Market-dominating Bancorp Hawaii and First Hawaiian Inc. are supporting legislation to eliminate restrictions on interstate branching. But little Bank of Honolulu is opposed.
Last year the state opted in to the federal Riegle-Neal interstate branching law but barred out-of-state banks from entering by simply opening or buying a branch.
Under the new state law, which will take effect in June, newcomers must buy a whole bank that is at least five years old; they could then turn it into a branch.
But legislation pending in the state House and Senate would eliminate that restriction in three years as well as a 30% cap on deposit market share.

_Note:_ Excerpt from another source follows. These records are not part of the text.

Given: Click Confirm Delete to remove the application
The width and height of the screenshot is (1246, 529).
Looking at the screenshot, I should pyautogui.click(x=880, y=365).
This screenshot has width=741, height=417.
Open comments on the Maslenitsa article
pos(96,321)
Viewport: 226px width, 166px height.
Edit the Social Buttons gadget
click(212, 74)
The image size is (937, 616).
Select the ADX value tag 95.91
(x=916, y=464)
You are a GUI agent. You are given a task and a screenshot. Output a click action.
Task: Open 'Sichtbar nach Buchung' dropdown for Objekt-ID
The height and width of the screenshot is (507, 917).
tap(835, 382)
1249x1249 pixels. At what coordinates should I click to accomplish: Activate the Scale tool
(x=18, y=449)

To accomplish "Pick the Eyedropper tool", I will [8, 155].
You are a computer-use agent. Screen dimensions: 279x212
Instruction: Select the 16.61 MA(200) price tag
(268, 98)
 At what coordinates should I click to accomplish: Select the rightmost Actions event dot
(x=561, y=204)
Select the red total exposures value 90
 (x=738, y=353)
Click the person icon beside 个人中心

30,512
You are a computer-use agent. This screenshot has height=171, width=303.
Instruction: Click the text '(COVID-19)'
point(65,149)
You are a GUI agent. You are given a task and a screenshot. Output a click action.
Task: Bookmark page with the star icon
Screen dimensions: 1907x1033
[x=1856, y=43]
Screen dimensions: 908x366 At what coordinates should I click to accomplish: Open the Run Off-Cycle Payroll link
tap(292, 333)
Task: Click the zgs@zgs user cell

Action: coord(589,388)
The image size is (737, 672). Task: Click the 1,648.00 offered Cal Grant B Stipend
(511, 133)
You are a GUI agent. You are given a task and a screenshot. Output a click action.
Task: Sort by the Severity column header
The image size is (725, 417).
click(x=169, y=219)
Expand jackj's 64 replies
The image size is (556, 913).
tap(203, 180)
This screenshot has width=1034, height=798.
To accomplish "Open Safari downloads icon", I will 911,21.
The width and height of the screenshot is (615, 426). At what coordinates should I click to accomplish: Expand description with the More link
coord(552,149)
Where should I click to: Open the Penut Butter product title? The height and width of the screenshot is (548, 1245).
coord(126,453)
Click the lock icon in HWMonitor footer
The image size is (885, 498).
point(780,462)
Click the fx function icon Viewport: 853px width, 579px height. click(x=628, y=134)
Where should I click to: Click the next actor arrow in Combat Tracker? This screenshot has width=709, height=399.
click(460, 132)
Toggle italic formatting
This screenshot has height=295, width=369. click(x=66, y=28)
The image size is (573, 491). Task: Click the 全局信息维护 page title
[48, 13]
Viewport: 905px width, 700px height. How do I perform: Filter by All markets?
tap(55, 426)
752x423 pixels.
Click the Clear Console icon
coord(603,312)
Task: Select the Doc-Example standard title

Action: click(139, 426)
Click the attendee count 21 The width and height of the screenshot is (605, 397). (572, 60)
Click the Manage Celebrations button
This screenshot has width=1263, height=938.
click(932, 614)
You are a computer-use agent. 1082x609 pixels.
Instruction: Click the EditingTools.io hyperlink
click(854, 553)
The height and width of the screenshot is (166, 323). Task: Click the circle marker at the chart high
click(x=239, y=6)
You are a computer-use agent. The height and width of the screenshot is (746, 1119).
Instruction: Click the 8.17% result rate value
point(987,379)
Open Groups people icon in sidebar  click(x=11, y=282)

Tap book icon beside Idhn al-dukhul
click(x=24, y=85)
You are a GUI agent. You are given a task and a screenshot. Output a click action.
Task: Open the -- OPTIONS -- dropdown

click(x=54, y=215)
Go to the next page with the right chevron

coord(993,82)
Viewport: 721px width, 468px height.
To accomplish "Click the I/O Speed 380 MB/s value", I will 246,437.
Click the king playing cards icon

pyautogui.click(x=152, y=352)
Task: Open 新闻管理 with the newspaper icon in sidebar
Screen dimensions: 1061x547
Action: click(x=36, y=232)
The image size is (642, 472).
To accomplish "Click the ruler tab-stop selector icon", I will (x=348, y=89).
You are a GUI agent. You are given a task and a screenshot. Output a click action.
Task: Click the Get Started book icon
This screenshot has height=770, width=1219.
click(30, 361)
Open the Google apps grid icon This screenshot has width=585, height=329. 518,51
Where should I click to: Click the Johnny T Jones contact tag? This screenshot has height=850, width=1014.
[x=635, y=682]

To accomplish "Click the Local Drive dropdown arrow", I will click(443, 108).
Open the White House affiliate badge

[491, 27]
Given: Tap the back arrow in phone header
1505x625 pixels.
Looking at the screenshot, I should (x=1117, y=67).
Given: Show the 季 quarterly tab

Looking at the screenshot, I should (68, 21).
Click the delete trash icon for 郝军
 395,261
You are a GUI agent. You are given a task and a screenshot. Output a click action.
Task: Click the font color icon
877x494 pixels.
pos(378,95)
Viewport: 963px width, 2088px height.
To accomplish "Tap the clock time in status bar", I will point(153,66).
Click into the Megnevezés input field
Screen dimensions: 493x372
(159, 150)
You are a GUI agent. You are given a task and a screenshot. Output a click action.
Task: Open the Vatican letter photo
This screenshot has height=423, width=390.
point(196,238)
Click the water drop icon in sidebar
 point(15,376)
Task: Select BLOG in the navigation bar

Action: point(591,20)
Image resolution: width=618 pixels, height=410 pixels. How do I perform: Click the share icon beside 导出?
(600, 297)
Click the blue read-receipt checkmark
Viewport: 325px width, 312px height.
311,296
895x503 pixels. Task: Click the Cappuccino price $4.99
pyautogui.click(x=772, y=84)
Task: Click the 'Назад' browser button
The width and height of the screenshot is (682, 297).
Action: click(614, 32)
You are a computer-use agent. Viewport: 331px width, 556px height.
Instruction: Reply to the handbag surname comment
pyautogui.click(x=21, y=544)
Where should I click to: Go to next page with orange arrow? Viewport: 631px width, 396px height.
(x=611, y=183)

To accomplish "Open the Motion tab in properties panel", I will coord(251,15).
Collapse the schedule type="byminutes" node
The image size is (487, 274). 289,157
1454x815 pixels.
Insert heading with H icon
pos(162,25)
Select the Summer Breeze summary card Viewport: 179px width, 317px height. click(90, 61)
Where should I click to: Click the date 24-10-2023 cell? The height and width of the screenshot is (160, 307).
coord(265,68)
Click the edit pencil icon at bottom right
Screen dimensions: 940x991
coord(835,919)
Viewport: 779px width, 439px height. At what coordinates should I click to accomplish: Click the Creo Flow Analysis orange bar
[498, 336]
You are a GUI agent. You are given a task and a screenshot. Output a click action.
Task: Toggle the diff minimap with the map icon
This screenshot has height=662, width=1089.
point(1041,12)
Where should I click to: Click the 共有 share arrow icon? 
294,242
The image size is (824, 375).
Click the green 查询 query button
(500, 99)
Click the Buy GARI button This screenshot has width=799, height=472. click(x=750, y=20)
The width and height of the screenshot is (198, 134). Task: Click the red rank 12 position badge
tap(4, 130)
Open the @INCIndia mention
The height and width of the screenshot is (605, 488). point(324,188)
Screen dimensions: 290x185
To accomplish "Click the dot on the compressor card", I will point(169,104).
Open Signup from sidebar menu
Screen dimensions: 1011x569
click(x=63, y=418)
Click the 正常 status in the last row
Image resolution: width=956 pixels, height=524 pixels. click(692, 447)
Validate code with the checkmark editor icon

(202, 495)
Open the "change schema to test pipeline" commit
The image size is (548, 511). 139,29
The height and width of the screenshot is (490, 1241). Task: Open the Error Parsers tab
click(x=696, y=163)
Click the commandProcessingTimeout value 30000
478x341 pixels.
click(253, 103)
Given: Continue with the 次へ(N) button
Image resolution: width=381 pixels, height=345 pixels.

Bancorp Hawaii and First Hawaiian each control about 40% of the market.
"These same restrictions apply in most other states. Why should Hawaii be different?" said Terrill Chock, executive vice president of Bank of Honolulu. "Does our state Legislature consider our own banking system less important than those in other states?"
Officials of Bancorp Hawaii and the Hawaii Bankers Association, which is not taking a position because of the split in its membership, said the legislation supported by the two large companies would merely fulfill a compromise reached last year between bankers and lawmakers.
Under that agreement, the Legislature passed the restricted opt-in law but instructed Banking Commissioner Lynn Wakatsuki to study the impact of the limits on Hawaii and make recommendations. In January, Ms. Wakatsuki urged that the restrictions be dropped.
Bancorp Hawaii and First Hawaiian want to change the law because liberal branching laws in other states and territories require reciprocity from Hawaii. That could affect the banks' expansion plans in Guam and on the mainland, where Bancorp Hawaii has a subsidiary in Arizona and First Hawaiian has branches in Washington, Oregon, and Idaho. Bancorp Hawaii also announced Tuesday that it would buy CU Bancorp, Encino, Calif.
"We believe that we have to send a clear message that Hawaii, in preparing for the future and to be a player in the global market, needs to be open," said Gil Tam, senior vice president of Bank of Hawaii.